The Portrait of a Lady7. “The Portrait Of A Lady”
If there’s a real conundrum in Jane Campion‘s career apart from “why does she not have all the Oscars,” it might just be “where is the critical rehabilitation project for this brilliant, bafflingly lambasted film?” Her adaptation of Henry James‘ rather trying novel takes liberties with the text, to be sure, but, starring a potentially career-best Nicole Kidman (which ain’t nothing), it is also an absorbing, psychologically rich and profoundly rewarding tragedy. Kidman’s Isabelle Archer breaks the mold of costume-drama, literary-adaptation heroines by being only marginally likable, and when she is brought to her knees (at one point literally when her sadistic husband, played with reptilian relish by John Malkovich, simply steps on her overelaborate skirts as she’s trying to walk away) it is explicitly the fall that comes after her pride. Ably supported by a steely, Oscar-nominated turn from Barbara Hershey, and a heartbreaking one from Martin Donovan, ‘Portrait’ is a stunningly mounted period film that places a real, complicated and difficult woman in the place where we might normally expect a corseted damsel. Seeing her intelligence, pride and willfulness batter itself to exhaustion against the bars of a cage of her own making makes for a completely singular cautionary tale.

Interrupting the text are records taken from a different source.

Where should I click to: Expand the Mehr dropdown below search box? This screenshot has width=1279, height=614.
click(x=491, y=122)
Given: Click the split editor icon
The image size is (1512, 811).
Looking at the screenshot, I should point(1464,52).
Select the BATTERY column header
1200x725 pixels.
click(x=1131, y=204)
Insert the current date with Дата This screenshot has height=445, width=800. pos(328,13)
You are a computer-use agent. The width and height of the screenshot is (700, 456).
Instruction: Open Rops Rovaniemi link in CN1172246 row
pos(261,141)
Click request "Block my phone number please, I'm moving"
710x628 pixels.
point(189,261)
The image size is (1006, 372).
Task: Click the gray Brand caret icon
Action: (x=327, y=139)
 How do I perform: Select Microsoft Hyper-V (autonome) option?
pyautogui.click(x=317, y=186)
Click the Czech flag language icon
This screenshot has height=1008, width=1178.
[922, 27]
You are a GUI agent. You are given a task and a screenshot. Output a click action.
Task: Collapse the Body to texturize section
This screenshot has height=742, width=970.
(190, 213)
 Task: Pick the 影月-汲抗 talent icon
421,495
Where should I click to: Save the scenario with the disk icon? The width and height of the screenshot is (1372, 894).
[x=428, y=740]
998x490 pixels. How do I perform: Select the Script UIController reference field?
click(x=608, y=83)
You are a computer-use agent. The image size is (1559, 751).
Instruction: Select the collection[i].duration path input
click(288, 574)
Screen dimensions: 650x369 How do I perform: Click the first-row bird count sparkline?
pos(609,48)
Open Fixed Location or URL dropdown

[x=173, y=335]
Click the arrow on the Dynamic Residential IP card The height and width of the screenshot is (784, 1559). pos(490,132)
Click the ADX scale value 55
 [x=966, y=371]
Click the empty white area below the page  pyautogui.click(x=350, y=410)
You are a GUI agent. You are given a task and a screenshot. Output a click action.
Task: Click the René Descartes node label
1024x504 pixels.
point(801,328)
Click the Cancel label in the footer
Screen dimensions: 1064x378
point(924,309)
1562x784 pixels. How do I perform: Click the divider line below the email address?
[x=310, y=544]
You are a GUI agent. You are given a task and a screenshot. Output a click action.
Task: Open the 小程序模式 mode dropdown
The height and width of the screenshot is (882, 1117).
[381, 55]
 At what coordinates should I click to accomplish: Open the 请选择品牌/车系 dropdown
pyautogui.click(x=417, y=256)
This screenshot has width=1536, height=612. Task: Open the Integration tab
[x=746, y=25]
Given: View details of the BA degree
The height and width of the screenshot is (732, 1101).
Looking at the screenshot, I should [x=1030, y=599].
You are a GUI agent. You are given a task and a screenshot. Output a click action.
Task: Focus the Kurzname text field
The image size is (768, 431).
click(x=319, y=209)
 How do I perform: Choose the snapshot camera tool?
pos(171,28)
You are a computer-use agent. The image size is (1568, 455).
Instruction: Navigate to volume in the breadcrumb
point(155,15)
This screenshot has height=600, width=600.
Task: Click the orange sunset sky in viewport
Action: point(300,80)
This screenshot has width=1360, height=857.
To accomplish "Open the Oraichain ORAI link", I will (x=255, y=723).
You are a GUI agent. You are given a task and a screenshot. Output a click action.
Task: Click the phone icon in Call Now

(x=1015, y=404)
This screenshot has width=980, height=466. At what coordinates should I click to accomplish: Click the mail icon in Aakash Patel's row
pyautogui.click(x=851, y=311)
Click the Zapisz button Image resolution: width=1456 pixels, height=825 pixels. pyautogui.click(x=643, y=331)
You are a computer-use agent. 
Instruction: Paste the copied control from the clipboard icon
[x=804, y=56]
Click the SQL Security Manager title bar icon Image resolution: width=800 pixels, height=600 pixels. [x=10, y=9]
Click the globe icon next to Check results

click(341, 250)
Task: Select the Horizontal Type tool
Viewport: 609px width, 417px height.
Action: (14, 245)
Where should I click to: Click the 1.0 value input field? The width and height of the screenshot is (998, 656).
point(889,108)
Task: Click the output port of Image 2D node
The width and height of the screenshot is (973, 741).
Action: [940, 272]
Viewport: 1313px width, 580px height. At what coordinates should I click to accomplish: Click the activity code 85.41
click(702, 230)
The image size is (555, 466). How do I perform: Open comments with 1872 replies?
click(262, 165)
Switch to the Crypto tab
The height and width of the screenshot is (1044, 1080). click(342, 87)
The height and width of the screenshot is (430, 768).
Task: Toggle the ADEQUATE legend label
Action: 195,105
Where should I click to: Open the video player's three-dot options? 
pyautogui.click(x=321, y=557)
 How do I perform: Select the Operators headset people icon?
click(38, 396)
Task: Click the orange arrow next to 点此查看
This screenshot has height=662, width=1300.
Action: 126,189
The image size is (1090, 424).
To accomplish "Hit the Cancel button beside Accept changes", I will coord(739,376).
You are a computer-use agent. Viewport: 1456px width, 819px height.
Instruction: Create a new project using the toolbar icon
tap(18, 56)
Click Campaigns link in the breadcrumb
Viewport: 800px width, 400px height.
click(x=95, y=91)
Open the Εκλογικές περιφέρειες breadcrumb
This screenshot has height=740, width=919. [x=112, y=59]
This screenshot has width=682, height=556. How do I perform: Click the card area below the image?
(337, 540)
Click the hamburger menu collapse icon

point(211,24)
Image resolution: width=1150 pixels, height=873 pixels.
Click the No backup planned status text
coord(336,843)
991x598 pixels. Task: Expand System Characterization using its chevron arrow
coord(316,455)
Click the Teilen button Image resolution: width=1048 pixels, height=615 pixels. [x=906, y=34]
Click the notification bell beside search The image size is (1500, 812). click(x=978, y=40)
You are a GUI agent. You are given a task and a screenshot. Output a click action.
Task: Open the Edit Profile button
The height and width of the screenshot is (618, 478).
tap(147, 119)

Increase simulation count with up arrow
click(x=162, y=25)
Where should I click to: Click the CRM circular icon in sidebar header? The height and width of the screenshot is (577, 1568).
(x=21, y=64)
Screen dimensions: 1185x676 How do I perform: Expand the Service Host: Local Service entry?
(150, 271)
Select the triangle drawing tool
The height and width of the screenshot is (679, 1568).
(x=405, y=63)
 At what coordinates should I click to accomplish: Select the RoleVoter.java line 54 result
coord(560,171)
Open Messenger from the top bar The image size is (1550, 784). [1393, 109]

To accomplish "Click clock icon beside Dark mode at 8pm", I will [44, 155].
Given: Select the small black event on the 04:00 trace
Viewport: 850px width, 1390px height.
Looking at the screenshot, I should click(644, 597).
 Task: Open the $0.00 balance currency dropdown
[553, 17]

Drifting Clouds6. “Drifting Clouds”
The eccentric genius of Finnish filmmaker Aki Kaurismäki has always been to bake morsels of the most pointed social critique into the moreish dough of his deadpan absurdist comedies, like raisins in a cookie. And if you’re unfamiliar with his work, “Drifting Clouds” would be an excellent entry point, comprising many of the Kaurismäkian staples — including his usual formal, non-naturalistic performance style from a few of his familiar repertory troupe of actors — in a blissfully droll and unsentimentally moving dramedy. His most recent films “Le Havre” and this year’s “The Other Side Of Hope” both deal, in their oblique and idiosyncratic ways, with the refugee crisis, but back in ’96, it was the issue of economic pressure squeezing the little guy that was preoccupying Kaurismäki, and “Drifting Clouds” is one of his most direct and heartfelt films on that topic. It follows a married couple, who experience a huge strain on their previously contented relationship when he is laid off due to downsizing and she loses her restaurant job when the place is sold. The plodding quotidian rhythm quickly becomes part of the film’s laconic, humdrum brilliance, as the impeccably hangdog performers and the beautifully structured tableau-style framing somehow dam up an enormous amount of affection for these goodhearted people and the decent, ordinary struggles they (stone)face.